For this task, extract exactly the lines of the data below, from the line containing "Image resolution: width=1036" through the last one, with pictures left out.

* Supplied entries:
○ ○ ○ ○ ○
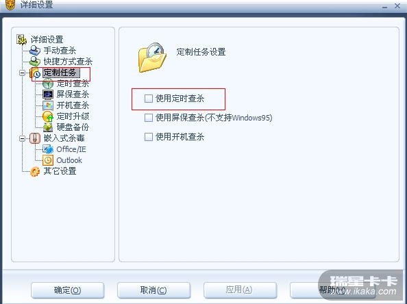Select the Office/IE tree item
This screenshot has width=407, height=304.
pos(71,149)
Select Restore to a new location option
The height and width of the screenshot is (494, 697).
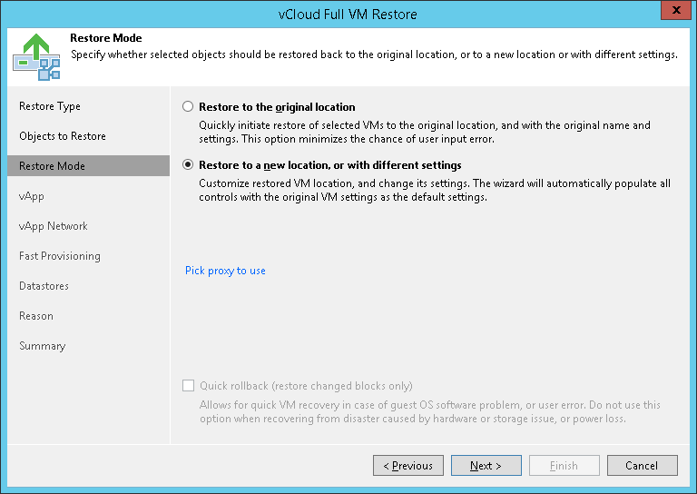pos(189,165)
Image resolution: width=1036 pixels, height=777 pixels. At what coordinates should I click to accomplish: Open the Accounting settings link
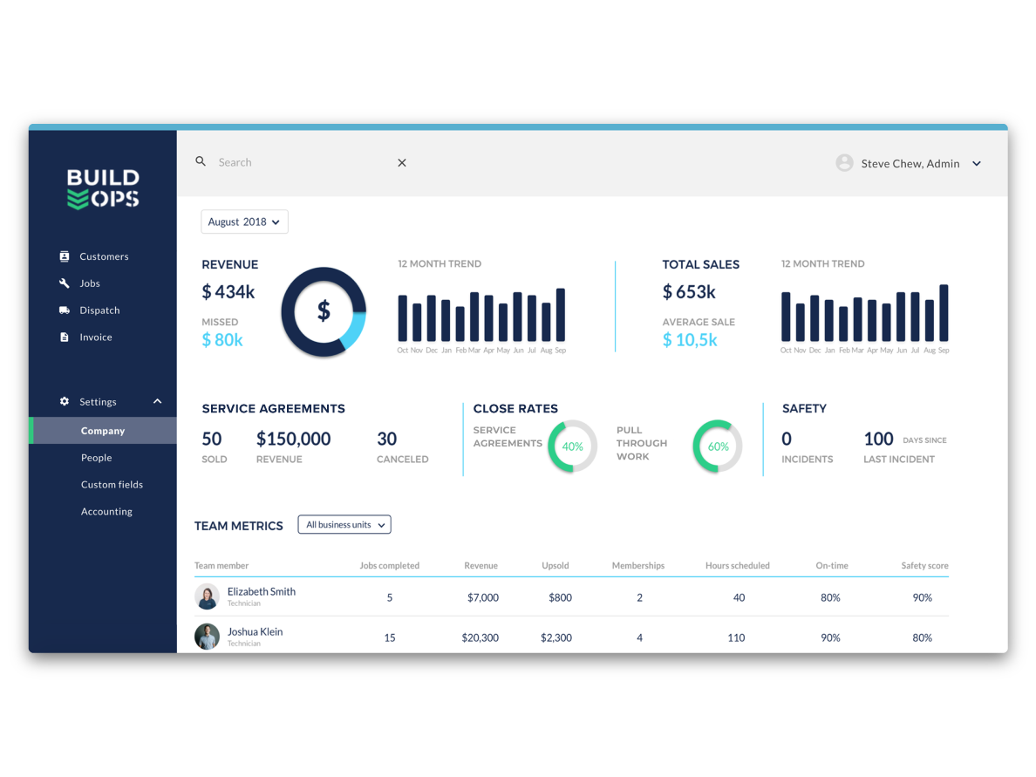coord(106,512)
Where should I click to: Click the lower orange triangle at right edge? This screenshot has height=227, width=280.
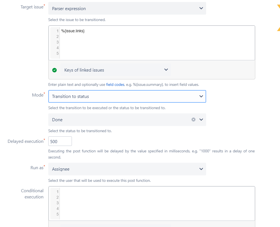pyautogui.click(x=278, y=29)
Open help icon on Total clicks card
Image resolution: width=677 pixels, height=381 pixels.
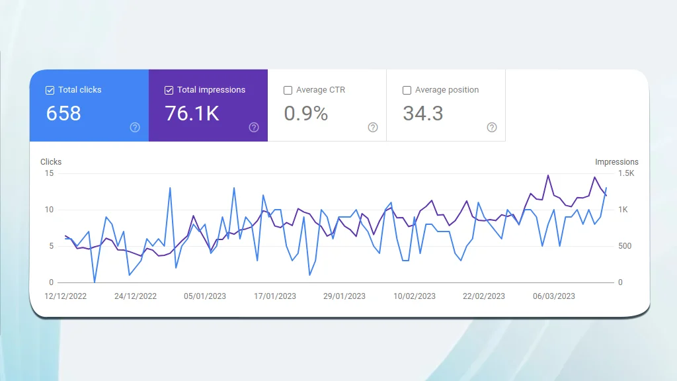pyautogui.click(x=135, y=128)
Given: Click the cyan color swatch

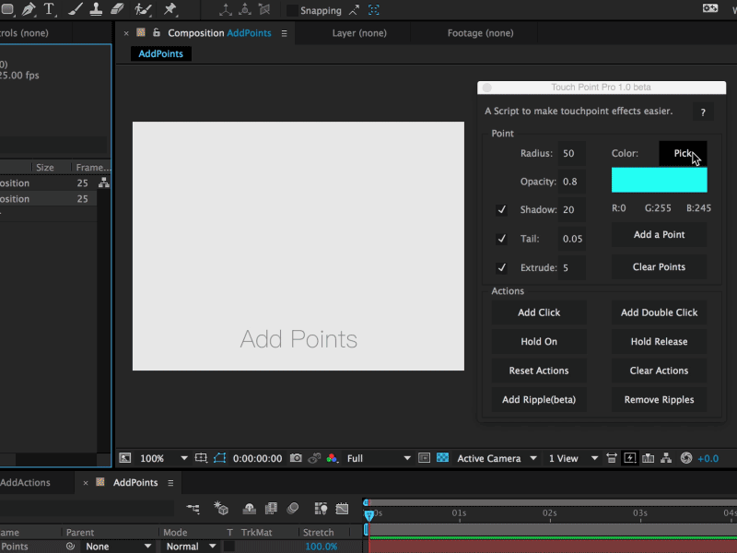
○ ○ ○ ○ ○
* Solved exercise:
Image resolution: width=1036 pixels, height=777 pixels. At what coordinates should I click to accomplish: Open the Accounting settings link
coord(106,512)
Where should I click to: Click the lower orange triangle at right edge? This screenshot has height=227, width=280.
pyautogui.click(x=278, y=29)
Open help icon on Total clicks card
Image resolution: width=677 pixels, height=381 pixels.
pyautogui.click(x=135, y=128)
Given: Click the cyan color swatch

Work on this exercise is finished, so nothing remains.